Body Fat Formulas on FatCaliper+
The free version of FatCaliper+ comes with the Jackson-Pollock 3 and BMI body fat formulas. The full version of FatCaliper+ also comes with advanced body fat formulas, including Jackson-Pollock 4, Jackson-Pollock 7, Durnin-Womersley, Yuhasz, Parillo, US Navy and the FatCaliper+ method. BMI is automatically calculated as part of all body fat measurement methods.
How and Why To Measure Your Body Fat Percentage Using Calipers
Monitoring your body composition is important when dieting, especially for athletes, as relying only on your weight doesn’t tell you how much of your weight loss is fat (good) and how much is muscle (bad).
The skinfold test, using calipers, involves measuring the thickness of subcutaneous fat at specific sites on your body and is widely used by fitness professionals to estimate both body density, body fat and lean body mass (or LBM).
The method isn’t foolproof; body fat estimations based on skinfold tests have about a 3.5 percent standard error rate, according to the American Council on Exercise. But its relative accuracy makes it a valuable assessment tool.

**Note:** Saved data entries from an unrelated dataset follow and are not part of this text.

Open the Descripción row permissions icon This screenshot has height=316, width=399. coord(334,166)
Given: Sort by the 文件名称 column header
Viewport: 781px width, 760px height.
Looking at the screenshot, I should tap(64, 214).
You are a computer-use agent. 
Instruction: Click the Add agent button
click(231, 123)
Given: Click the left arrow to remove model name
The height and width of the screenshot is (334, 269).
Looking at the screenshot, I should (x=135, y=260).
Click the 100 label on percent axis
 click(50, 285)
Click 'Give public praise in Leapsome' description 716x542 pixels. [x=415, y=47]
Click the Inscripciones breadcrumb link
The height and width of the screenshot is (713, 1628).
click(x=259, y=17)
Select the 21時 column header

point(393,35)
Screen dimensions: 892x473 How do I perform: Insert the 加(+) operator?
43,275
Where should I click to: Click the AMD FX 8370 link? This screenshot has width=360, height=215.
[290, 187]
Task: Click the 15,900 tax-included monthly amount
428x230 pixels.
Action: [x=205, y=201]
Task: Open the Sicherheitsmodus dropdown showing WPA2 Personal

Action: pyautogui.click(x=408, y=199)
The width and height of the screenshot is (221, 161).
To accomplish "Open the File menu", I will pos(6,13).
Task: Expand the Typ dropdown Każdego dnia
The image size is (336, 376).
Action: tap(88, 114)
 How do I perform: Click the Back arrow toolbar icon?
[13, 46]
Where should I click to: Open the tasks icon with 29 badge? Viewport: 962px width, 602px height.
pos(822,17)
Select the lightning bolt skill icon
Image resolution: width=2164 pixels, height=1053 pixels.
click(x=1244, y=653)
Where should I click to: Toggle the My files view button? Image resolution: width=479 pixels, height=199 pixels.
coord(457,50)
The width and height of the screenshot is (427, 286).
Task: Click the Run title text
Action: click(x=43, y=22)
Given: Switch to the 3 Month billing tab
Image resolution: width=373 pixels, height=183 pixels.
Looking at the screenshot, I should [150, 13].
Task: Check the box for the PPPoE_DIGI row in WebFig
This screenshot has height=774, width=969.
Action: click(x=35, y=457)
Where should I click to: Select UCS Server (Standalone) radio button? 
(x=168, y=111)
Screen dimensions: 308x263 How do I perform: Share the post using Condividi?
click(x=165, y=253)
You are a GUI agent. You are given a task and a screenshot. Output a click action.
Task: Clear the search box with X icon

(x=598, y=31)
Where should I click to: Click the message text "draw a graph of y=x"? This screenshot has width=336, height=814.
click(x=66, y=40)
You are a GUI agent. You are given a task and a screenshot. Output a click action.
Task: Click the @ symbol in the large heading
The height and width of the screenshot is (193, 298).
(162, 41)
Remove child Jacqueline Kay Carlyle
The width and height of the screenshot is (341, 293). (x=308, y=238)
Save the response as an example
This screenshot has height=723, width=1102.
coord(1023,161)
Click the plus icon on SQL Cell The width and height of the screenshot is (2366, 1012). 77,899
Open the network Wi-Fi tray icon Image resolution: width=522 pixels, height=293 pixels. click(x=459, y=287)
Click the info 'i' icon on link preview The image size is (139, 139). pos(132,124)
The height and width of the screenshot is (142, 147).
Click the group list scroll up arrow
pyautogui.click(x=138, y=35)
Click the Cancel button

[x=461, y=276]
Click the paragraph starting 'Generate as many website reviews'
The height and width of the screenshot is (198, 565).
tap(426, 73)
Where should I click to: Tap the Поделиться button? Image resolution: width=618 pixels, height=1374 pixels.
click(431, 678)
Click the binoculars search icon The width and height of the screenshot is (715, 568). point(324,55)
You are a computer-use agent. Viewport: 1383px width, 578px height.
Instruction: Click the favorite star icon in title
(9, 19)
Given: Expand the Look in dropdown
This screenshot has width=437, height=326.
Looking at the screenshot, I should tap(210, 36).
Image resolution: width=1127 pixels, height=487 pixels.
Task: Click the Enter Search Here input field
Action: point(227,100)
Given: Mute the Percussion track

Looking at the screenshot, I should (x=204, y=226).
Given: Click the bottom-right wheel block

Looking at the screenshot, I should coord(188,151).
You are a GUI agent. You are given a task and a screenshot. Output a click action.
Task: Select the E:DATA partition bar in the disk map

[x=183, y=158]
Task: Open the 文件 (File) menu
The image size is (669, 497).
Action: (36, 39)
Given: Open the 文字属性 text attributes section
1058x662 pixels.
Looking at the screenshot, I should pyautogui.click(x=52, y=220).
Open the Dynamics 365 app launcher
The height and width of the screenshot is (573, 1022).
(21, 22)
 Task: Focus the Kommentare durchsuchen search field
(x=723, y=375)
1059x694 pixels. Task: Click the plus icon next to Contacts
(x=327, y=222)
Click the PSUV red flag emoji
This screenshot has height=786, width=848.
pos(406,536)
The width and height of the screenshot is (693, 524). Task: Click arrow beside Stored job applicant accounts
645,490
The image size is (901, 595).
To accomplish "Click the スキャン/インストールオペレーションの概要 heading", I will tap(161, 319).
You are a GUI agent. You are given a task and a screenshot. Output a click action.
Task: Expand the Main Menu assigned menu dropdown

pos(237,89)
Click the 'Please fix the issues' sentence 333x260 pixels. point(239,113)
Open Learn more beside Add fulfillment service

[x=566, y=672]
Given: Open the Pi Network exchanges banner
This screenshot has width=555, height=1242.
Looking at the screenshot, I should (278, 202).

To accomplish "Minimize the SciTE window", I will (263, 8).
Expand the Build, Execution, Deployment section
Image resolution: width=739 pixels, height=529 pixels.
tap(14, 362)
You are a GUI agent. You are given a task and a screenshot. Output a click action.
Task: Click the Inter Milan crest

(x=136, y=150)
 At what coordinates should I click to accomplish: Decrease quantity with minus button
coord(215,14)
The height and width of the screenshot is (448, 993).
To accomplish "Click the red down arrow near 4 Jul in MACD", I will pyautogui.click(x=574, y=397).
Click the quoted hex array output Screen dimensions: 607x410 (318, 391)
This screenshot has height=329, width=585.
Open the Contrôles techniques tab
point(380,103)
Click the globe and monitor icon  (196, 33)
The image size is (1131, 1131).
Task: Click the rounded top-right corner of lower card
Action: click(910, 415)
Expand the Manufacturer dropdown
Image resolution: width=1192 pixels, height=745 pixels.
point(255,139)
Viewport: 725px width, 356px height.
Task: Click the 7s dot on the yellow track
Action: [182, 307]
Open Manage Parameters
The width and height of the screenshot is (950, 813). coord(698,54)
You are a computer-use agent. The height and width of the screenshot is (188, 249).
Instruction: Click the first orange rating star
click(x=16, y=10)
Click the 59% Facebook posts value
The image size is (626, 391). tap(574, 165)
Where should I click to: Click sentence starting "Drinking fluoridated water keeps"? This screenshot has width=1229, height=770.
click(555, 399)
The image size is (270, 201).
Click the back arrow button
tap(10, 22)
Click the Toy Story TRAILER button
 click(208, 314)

How To Measure Your Body Fat Percentage using calipers
Hold the calipers using your right hand with your thumb on the upper arm (marked press) and your index finger on the lower arm of the calipers. Now follow these instructions.
Note: You can take measurements on yourself but this isn’t easy, it’s better to get someone to take them for you. It is important that the measurements are always taken by the same person, in the same body location (called a landmark) and at the same time of day.
- Take all measurements on the right side of the body
- Make sure the muscle group being assessed is relaxed
- Grab a fold of skin between your thumb and index finger
- Hold calipers over and perpendicular to the skinfold
- The measurement point of the skinfold should be half way along length of fold
- Press the lever marked “press” until it clicks into place, this will ensure you exert the correct pressure
- Read the thickness of the skinfold on the caliper dial (some calipers must be held in place while you read the values, others have a slider that remembers the reading until they are reset, these are ideal if you are measuring yourself)
- To ensure accuracy take two readings on the same landmark and if they’re not within 1-2mm of each other then re measure. Once the 2 readings are within 1-2 mm then take the average
Landmarks for 7-Site Skin Fold Test
|A – Abdomen||Take a vertical skinfold 2cm to the right of the belly button|
|B – Chest||take a diagonal skinfold (45 degree angle) half way between the nipple and outer chest (anterior axillary line)|
|C – Midaxillary||Can use vertical or horizontal skinfold (always use the same orientation) on the midaxillary line (down the side of the torso)|
|D -Subscapular||Take a diagonal skinfold measured 1-2 cm below the shoulder blade|
|E – Suprailiac||Take a slightly slanted skinfold just above the iliac crest (side of body above the pelvis)|
|F – Thigh||Take a vertical skinfold in the midline of the right thigh. Bodyweight should be shifted to the left foot.|
|G – Triceps||Take a vertical fold on the back of the upper arm, halfway between the elbow and top of shoulder.|
Landmark positions for 7-Site Skin Fold Test
Once you have these values you can calculate the following metrics
- Body fat percentage
- Body fat in weight
- Lean body weight
There are numerous ways to calculate these metrics, the one I recommend is the 7 point Jackson/Pollock method, you can use the free body fat calculator here
Categories of Body Fat Percentage
Now you have your body fat percentage value you can see how compares with this categorization from the American Council on Exercise:
|Essential fat||10% to 12%||2% to 4%|
|Athletes||14% to 20%||6% to 13%|
|Fitness||21% to 24%||14% to 17%|
|Acceptable||25% to 31%||18% to 25%|
|Obese||32% or higher||26% or higher|
You should repeat this test every week or every other week to see effective your diet is in reducing your body fat.